DATA EXTRACTS
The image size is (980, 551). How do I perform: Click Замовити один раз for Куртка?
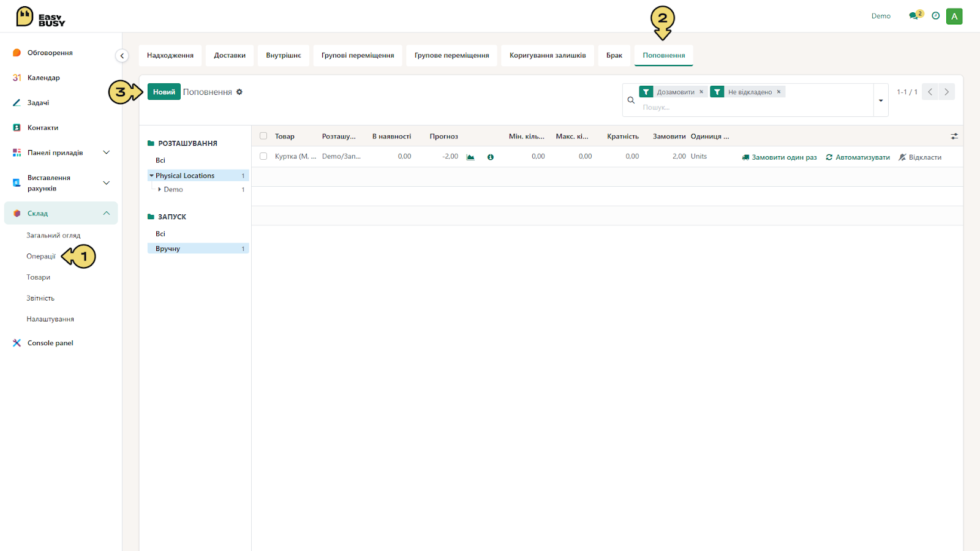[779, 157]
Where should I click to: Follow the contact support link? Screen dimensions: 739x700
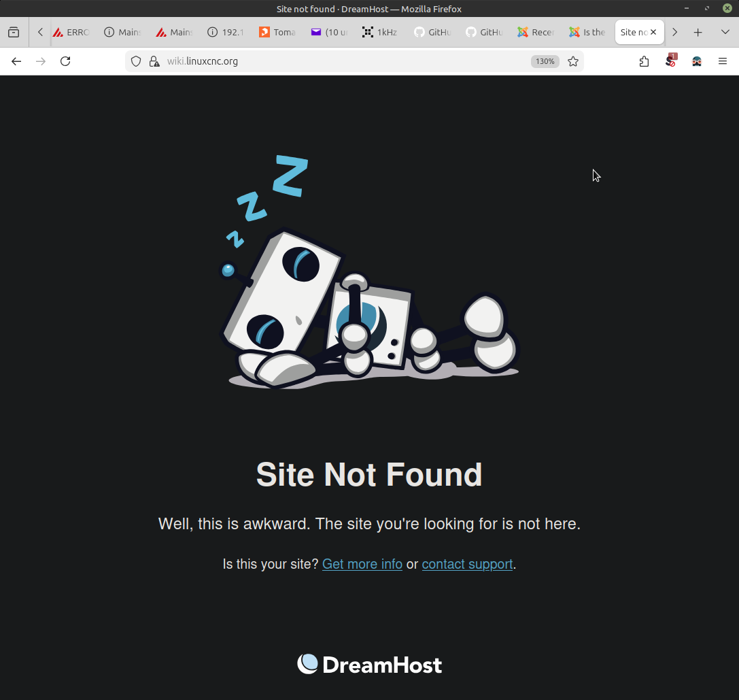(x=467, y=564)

---

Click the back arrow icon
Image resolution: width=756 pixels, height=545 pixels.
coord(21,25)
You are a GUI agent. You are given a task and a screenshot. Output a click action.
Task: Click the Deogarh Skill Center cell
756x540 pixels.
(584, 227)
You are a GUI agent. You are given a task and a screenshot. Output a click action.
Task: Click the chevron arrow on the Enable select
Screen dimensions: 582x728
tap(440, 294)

---

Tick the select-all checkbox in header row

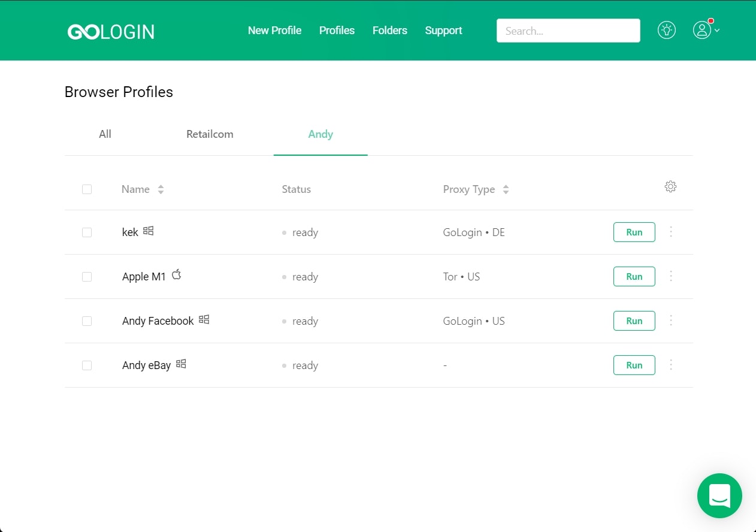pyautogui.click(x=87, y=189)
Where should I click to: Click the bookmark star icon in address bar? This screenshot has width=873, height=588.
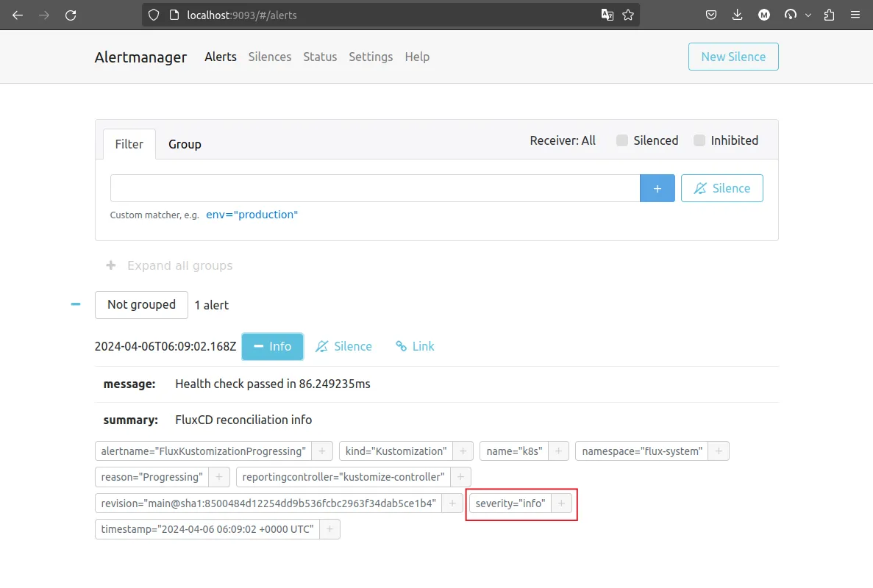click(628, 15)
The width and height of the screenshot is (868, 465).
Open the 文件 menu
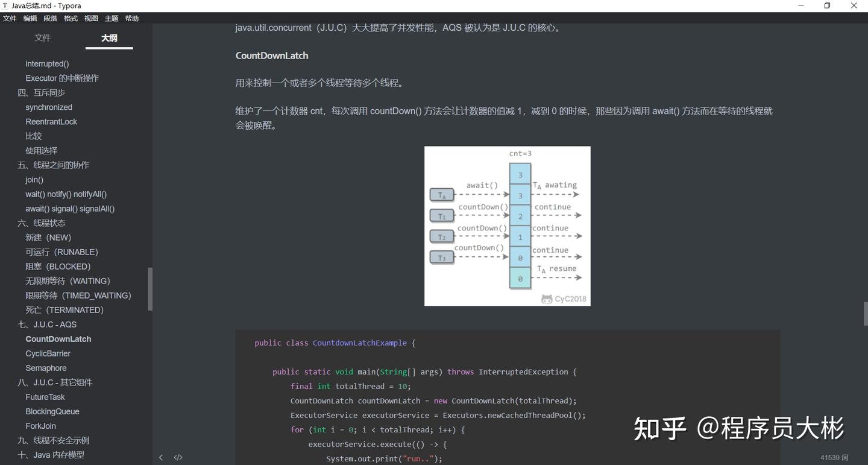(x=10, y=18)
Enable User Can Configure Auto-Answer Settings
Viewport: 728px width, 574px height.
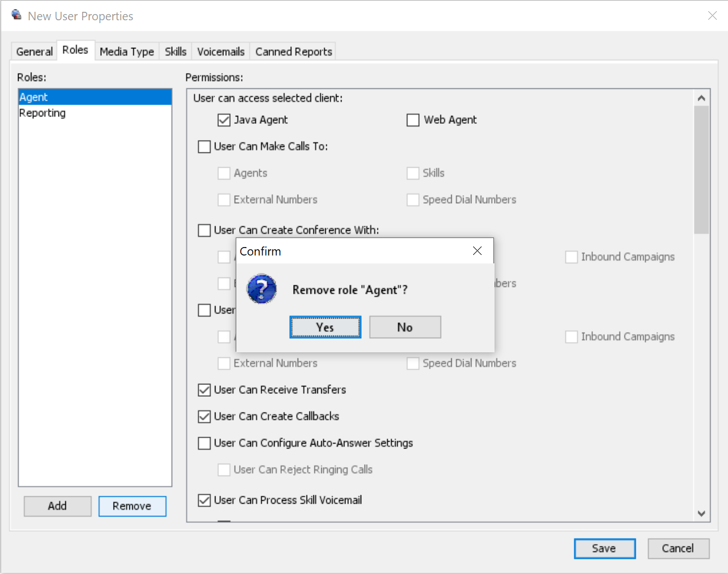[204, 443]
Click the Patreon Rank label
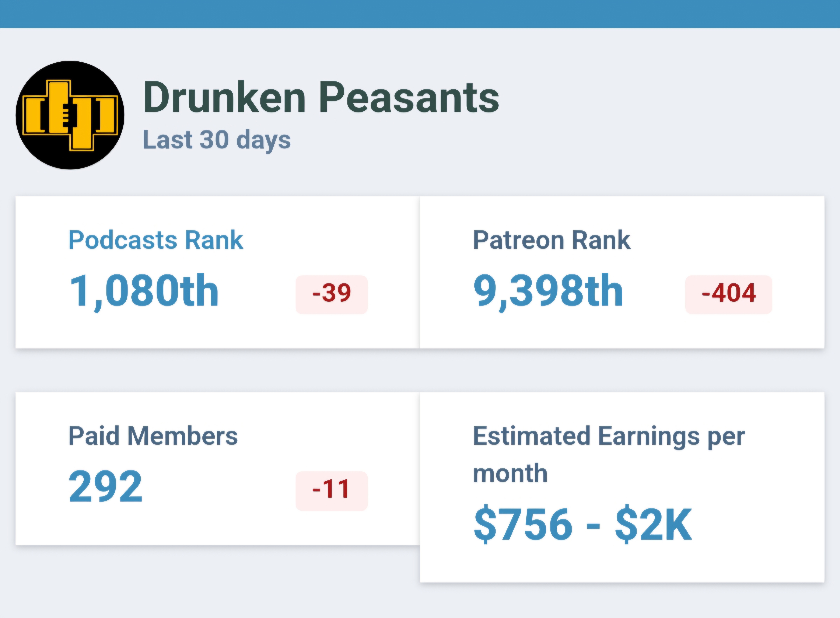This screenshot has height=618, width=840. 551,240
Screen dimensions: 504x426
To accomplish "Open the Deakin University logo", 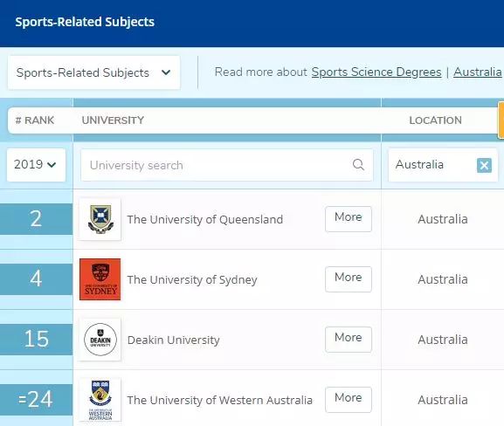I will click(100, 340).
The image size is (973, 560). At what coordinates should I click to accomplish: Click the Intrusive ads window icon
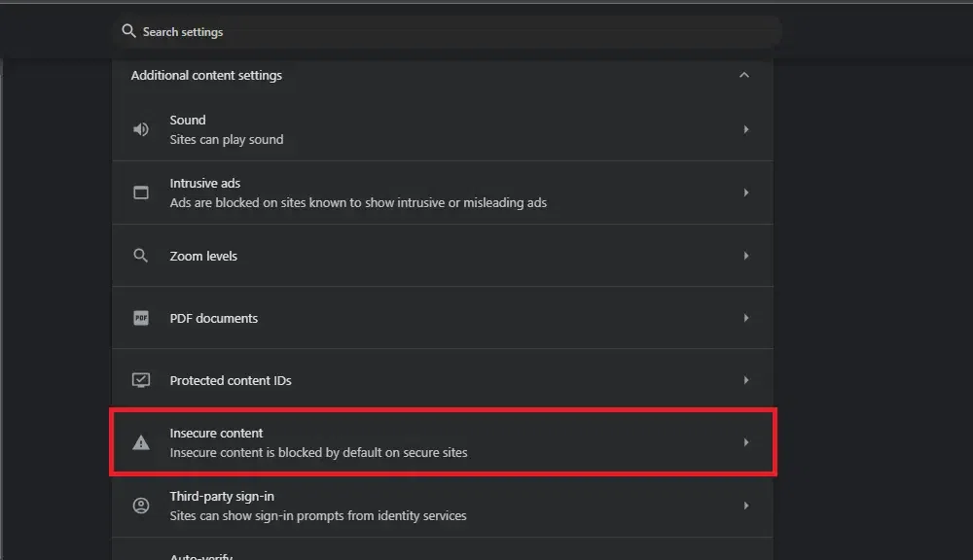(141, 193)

WORK INSTRUCTION
Within the entries above, find every line where the string "Enable" occurs, and copy it.

REPLY
Task: Click the chevron arrow on the Enable select
Enable User Can Configure Auto-Answer Settings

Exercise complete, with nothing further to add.